Our cover story this week focuses on nonagenarians with a zest for life, aspiring to a perfect 100 score. Lily doesn’t make the mark by a few years, but she can lay claim to one thing: of investing her personal and professional energies in trying to clean up public life. Through her romance with law, she has kept her head firmly on her shoulders, coolly countering judges who occasionally ribbed her about her decision to remain single. “When one Supreme Court judge asked me why I hadn’t married, I retorted that the men I loved had either become judges or priests,” she says. She quietly confesses that she has read some 200 Mills & Boons romances.

Back in 2000, Lily was associated with another landmark case. This time for the rights of a woman whose husband had changed his faith to remarry. The courts held that a married man whose marriage is governed by the Hindu Marriage Act cannot marry once again merely by changing his religion unless his first marriage is dissolved or declared null and void.

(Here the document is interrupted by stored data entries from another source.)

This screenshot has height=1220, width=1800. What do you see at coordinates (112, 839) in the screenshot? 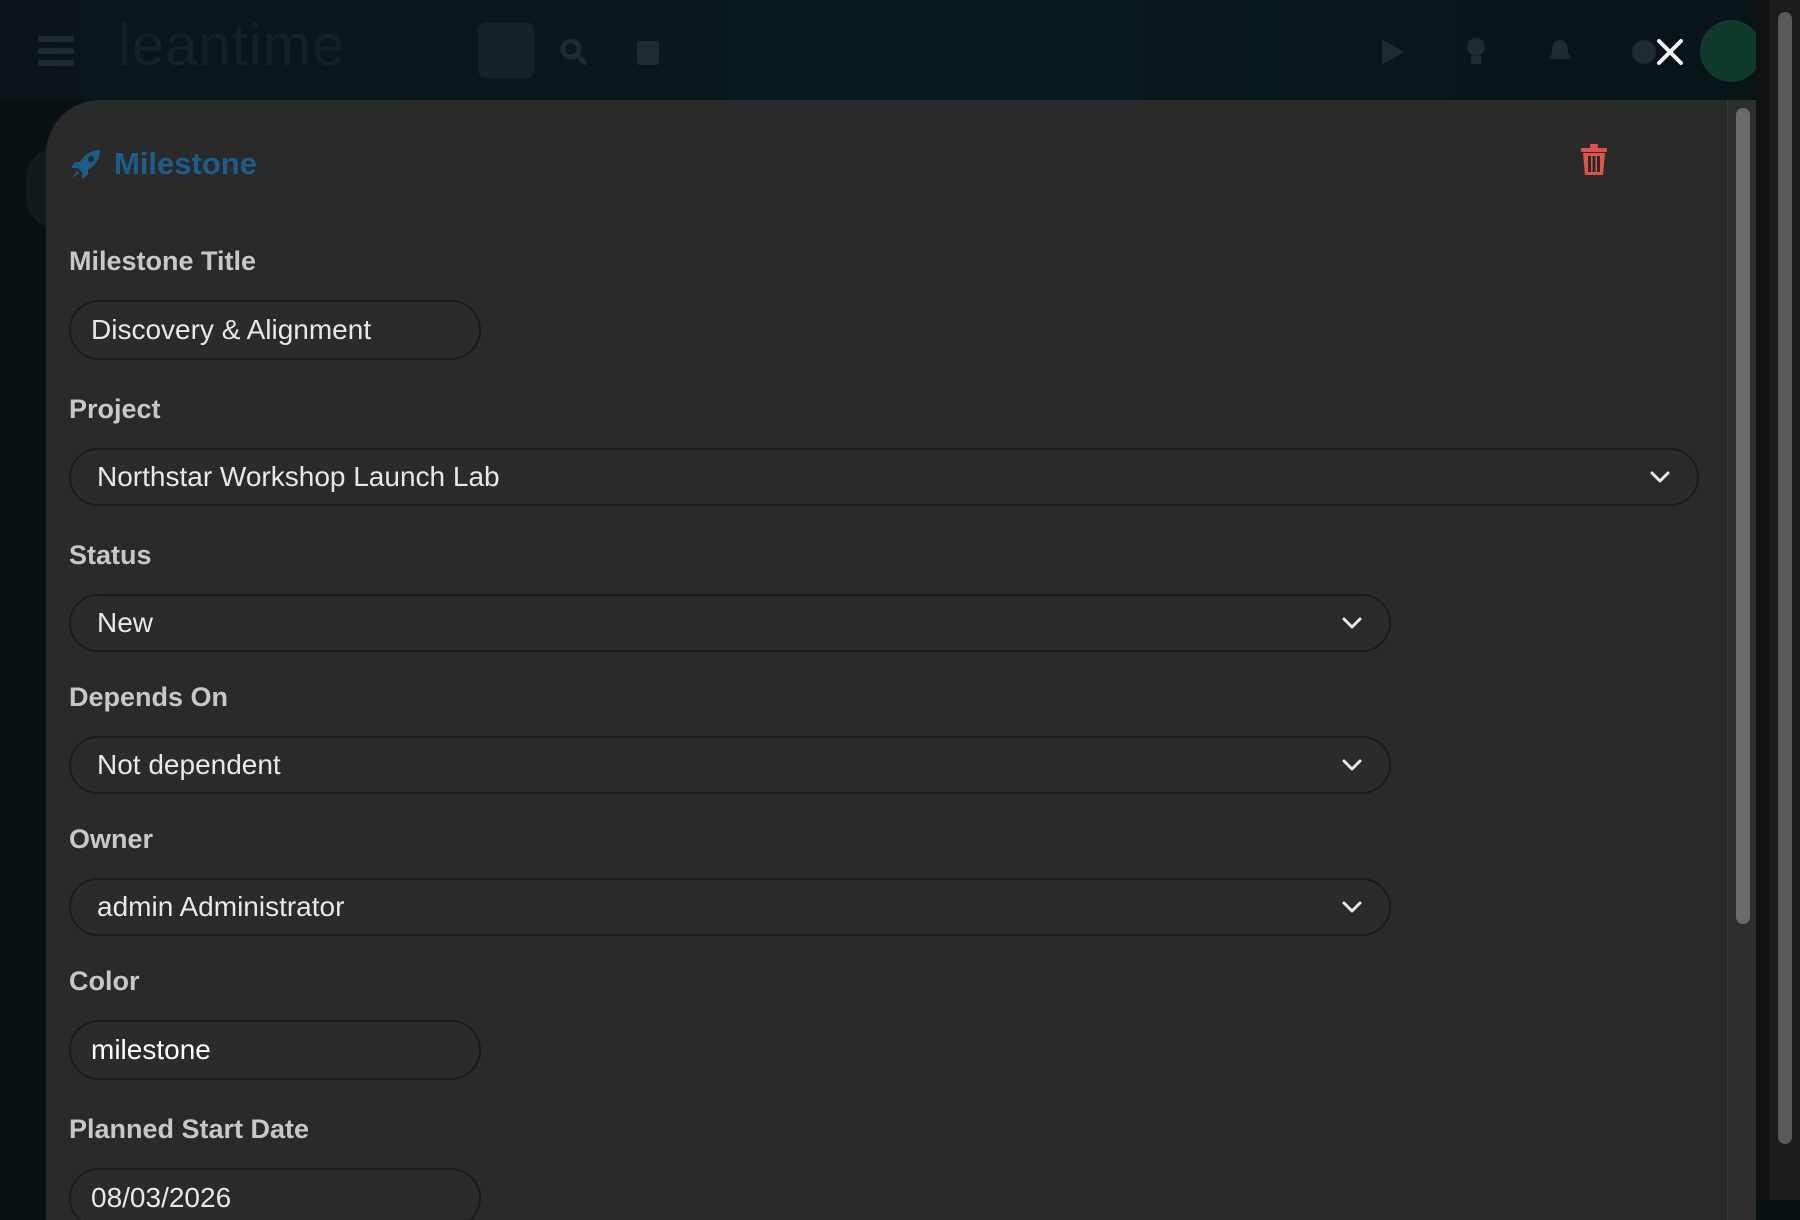
I see `owner-label: Owner` at bounding box center [112, 839].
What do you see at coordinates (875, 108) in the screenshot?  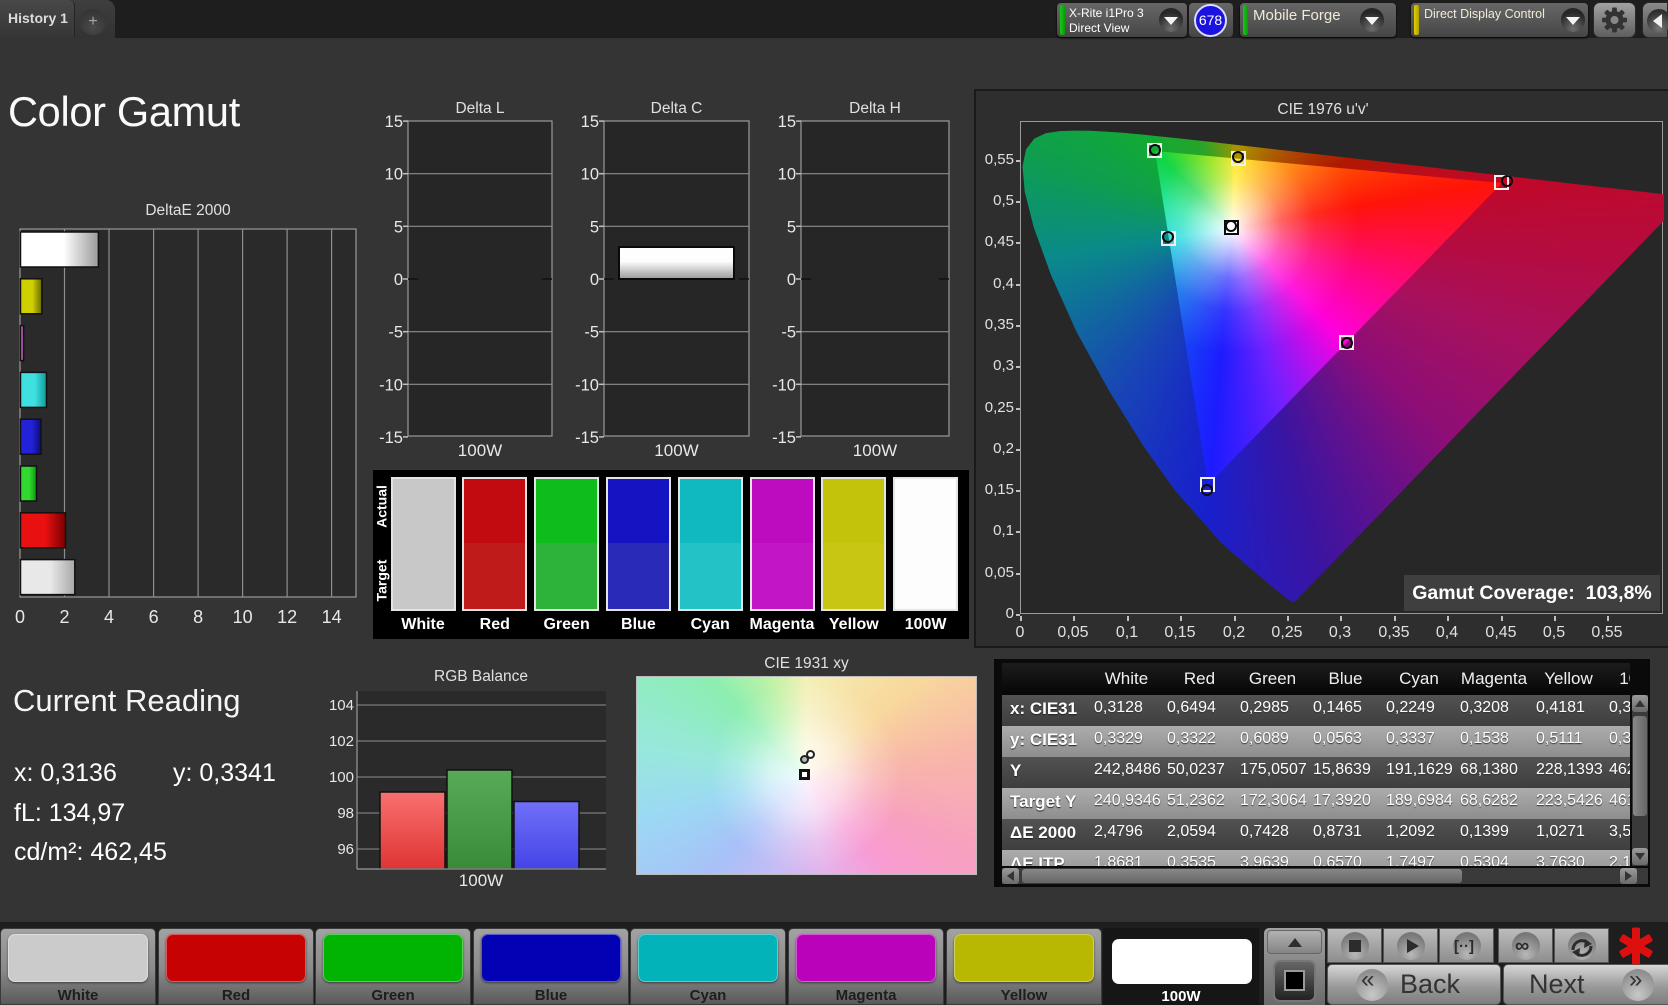 I see `svg-text: Delta H` at bounding box center [875, 108].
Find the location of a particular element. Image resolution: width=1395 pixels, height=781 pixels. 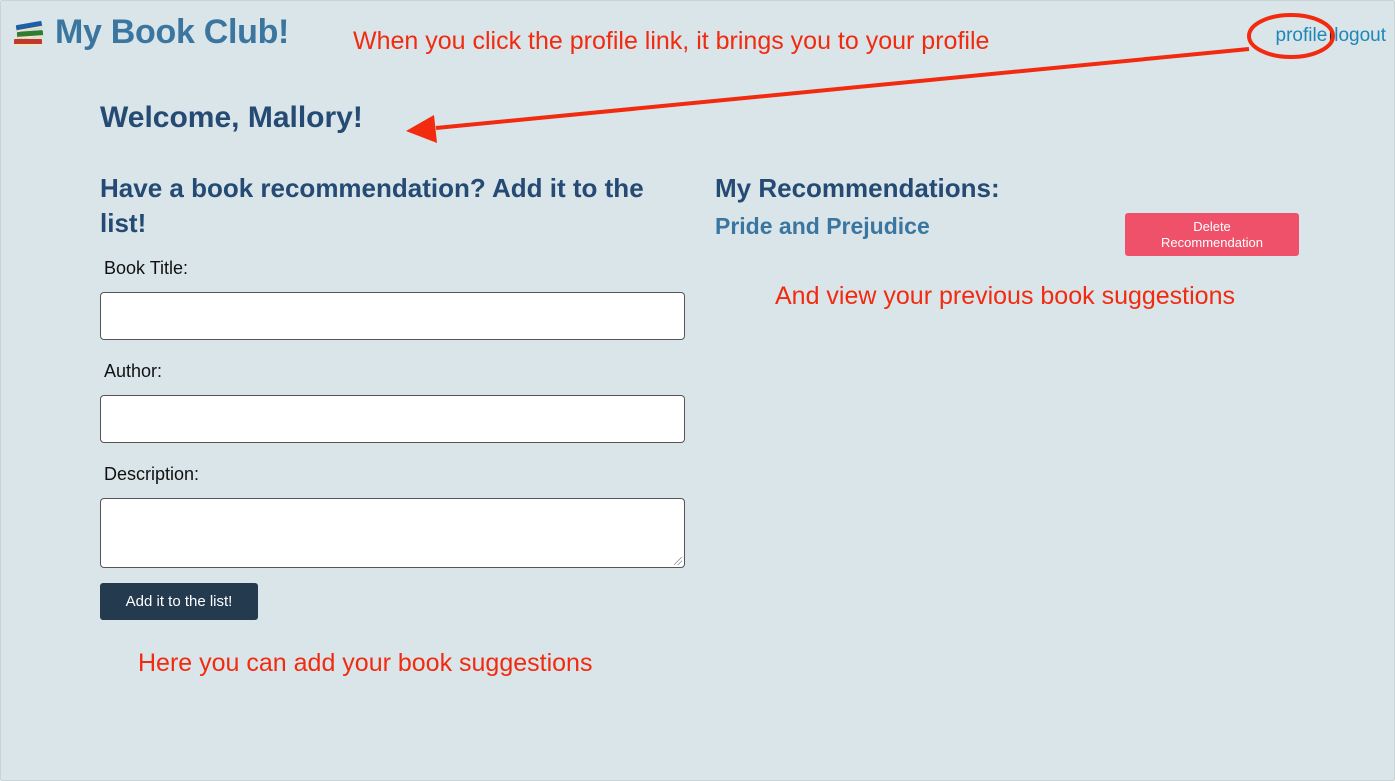

arrow-line is located at coordinates (842, 88).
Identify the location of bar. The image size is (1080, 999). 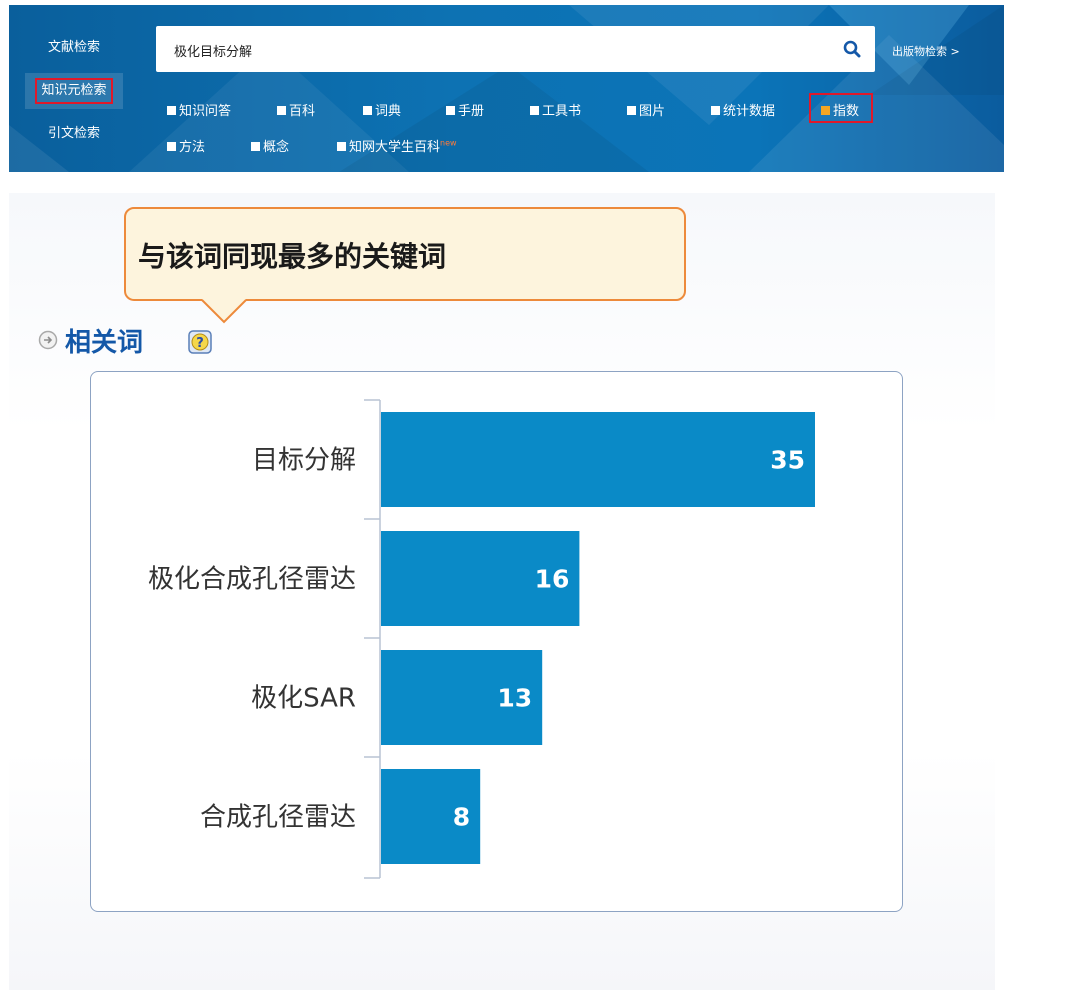
(598, 460).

Another case filed by Lily put the brakes on the practice of men converting to Islam to legalise their bigamy.

In many ways, the recent judgement of the Supreme Court is also the vindication of a cover story done by this magazine in 1998. Seventy-two politicians were identified by a panel as corrupt and unfit to contest in elections. Yet they were given tickets and they won. That has just become a little harder now with the court judgement. What did the recent petition claim and what does the judgement promise? Lily’s petition asked that Clause 8(4) of the Representation of the Peoples Act be removed because it allows sitting MPs and MLAs to continue as elected representatives even when they are convicted. Lily’s petition—and that of the voluntary group—argued that this safeguard is ultra vires to the Constitution of India. The court has struck down the clause to remove the anomaly: simply put, while convicted politicians were debarred from contesting elections, they could continue being legislators once elected! Now, the Supreme Court has ruled that MPs and MLAs, on conviction, will be immediately disqualified. Earlier they  were allowed three months to file an appeal. Now, they cannot. So, if for the sake of argument a Laloo Yadav, or Jayalalitha, who have cases pending before various courts, are convicted, they face immediate disqualification. They can continue to appeal against the decision in higher courts. “This,” says Anil Bairwal of the Association of Democratic Reforms, “will deter political parties from fielding chargesheeted politicians. Who knows, they might end up being convicted. Why would political parties give tickets to such people now?”

But getting politicians acquitted is not without its share of problems. Often, the cases are a long-drawn-out affair, dragging on for years without a verdict. Vrinda Grover, a senior advocate at the Supreme Court, says, “The judgement should also pave the way for a legally tenable witness protection programme that allows witnesses to depose against politicians without fear.”

Senior advocates like Manoj Goel also strike a note of caution when they say that politicians, like all citizens of the country, should have the right of appeal against a verdict and this should be exam­ined within a set time-frame, so that “when convicted, a politician will step down; and if he’s cleared on appeal, at least he won’t be tarnished for life.” Incidentally, there is a public interest litigation (PIL) pending before the court seeking fast-tracking of criminal cases pending against MLas and MPs.

While the judgement in Lily’s petition is a landmark, some doubts remain. How far will this go in cleaning the political stables? For the moment, Lily is happy and has already moved on to another case. This one has to do with elections to the gram panchayats. As she carefully underlines her argument, she issues the following invitation. “Come to me and let’s talk about cleaning up grassroots democracy.” There is a lot left to be done, as long as she can, Lily will keep on trying. And arguing.